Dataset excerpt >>
((

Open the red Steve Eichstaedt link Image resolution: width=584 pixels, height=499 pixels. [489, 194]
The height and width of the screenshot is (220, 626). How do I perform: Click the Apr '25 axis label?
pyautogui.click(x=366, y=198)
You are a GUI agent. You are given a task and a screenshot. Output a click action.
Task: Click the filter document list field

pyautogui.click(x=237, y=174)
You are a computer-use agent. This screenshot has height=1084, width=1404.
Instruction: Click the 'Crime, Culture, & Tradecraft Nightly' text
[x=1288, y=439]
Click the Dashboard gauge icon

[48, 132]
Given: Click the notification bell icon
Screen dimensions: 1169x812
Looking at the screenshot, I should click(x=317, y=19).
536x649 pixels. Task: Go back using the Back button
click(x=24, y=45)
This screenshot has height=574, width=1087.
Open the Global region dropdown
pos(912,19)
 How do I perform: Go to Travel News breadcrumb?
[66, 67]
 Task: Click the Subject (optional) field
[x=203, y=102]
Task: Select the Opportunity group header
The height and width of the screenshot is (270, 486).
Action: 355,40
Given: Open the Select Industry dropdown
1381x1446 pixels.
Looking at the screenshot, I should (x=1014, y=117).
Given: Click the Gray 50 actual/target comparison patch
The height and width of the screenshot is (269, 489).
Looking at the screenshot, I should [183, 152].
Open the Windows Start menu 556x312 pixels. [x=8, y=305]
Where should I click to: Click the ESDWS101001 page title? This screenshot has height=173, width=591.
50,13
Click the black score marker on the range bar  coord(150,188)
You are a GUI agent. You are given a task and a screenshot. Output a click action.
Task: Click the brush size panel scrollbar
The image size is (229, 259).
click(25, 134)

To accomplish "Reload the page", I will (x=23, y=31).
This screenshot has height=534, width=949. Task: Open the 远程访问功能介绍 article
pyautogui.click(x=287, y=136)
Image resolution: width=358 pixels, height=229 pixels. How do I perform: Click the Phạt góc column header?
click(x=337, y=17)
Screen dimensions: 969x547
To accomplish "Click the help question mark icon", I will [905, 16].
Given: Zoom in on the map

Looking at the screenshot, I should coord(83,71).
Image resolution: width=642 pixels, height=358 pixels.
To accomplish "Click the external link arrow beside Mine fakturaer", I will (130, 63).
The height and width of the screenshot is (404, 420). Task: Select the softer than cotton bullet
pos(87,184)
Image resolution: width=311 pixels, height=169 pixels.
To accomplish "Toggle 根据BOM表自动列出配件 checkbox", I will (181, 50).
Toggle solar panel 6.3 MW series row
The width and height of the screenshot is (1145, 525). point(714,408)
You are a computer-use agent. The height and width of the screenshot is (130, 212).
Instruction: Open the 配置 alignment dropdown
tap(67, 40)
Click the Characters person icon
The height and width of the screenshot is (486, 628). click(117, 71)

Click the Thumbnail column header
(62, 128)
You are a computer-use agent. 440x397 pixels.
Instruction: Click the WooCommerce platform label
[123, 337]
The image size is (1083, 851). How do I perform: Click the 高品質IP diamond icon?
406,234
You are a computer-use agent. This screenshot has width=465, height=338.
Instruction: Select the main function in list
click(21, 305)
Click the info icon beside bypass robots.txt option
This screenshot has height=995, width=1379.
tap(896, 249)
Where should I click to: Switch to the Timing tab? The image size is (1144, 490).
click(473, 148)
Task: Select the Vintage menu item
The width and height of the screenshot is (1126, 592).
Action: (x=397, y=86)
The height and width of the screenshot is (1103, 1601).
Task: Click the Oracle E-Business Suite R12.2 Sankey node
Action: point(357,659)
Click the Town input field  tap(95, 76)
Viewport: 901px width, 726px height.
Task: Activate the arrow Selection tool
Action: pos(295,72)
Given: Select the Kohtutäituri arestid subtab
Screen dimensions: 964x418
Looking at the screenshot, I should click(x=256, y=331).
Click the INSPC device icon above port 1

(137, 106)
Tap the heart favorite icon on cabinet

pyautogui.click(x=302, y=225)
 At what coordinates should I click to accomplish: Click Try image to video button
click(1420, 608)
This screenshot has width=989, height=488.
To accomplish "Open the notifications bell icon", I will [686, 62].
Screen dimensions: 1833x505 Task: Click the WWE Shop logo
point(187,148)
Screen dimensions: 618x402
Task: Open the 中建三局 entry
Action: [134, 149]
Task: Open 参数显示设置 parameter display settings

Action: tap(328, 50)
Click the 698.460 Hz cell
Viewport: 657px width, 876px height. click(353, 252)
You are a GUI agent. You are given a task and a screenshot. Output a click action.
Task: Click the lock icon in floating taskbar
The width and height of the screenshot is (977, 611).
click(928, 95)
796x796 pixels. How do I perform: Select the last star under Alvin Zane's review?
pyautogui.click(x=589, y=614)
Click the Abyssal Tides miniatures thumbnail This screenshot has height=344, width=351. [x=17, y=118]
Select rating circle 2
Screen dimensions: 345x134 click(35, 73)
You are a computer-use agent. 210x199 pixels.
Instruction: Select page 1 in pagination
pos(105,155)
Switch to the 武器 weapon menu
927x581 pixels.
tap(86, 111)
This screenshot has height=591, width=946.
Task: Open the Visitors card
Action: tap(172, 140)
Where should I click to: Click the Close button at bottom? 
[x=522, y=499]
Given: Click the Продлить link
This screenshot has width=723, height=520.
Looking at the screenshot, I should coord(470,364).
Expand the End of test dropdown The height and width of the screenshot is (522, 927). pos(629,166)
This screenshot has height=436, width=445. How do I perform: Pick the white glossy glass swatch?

))

INSTRUCTIONS FOR THE TASK >> Arrange the lines above, from the line that contains "The image size is (1083, 851)." through the line that contains "click(1420, 608)", as a numbered list, leaving out any blank lines.

FINAL ANSWER >>
1. The image size is (1083, 851). How do I perform: Click the 高品質IP diamond icon?
2. 406,234
3. You are a computer-use agent. This screenshot has width=465, height=338.
4. Instruction: Select the main function in list
5. click(21, 305)
6. Click the info icon beside bypass robots.txt option
7. This screenshot has height=995, width=1379.
8. tap(896, 249)
9. Where should I click to: Switch to the Timing tab? The image size is (1144, 490).
10. click(473, 148)
11. Task: Select the Vintage menu item
12. The width and height of the screenshot is (1126, 592).
13. Action: (x=397, y=86)
14. The height and width of the screenshot is (1103, 1601).
15. Task: Click the Oracle E-Business Suite R12.2 Sankey node
16. Action: point(357,659)
17. Click the Town input field  tap(95, 76)
18. Viewport: 901px width, 726px height.
19. Task: Activate the arrow Selection tool
20. Action: pos(295,72)
21. Given: Select the Kohtutäituri arestid subtab
22. Screen dimensions: 964x418
23. Looking at the screenshot, I should click(x=256, y=331).
24. Click the INSPC device icon above port 1
25. (137, 106)
26. Tap the heart favorite icon on cabinet
27. pyautogui.click(x=302, y=225)
28.  At what coordinates should I click to accomplish: Click Try image to video button
29. click(1420, 608)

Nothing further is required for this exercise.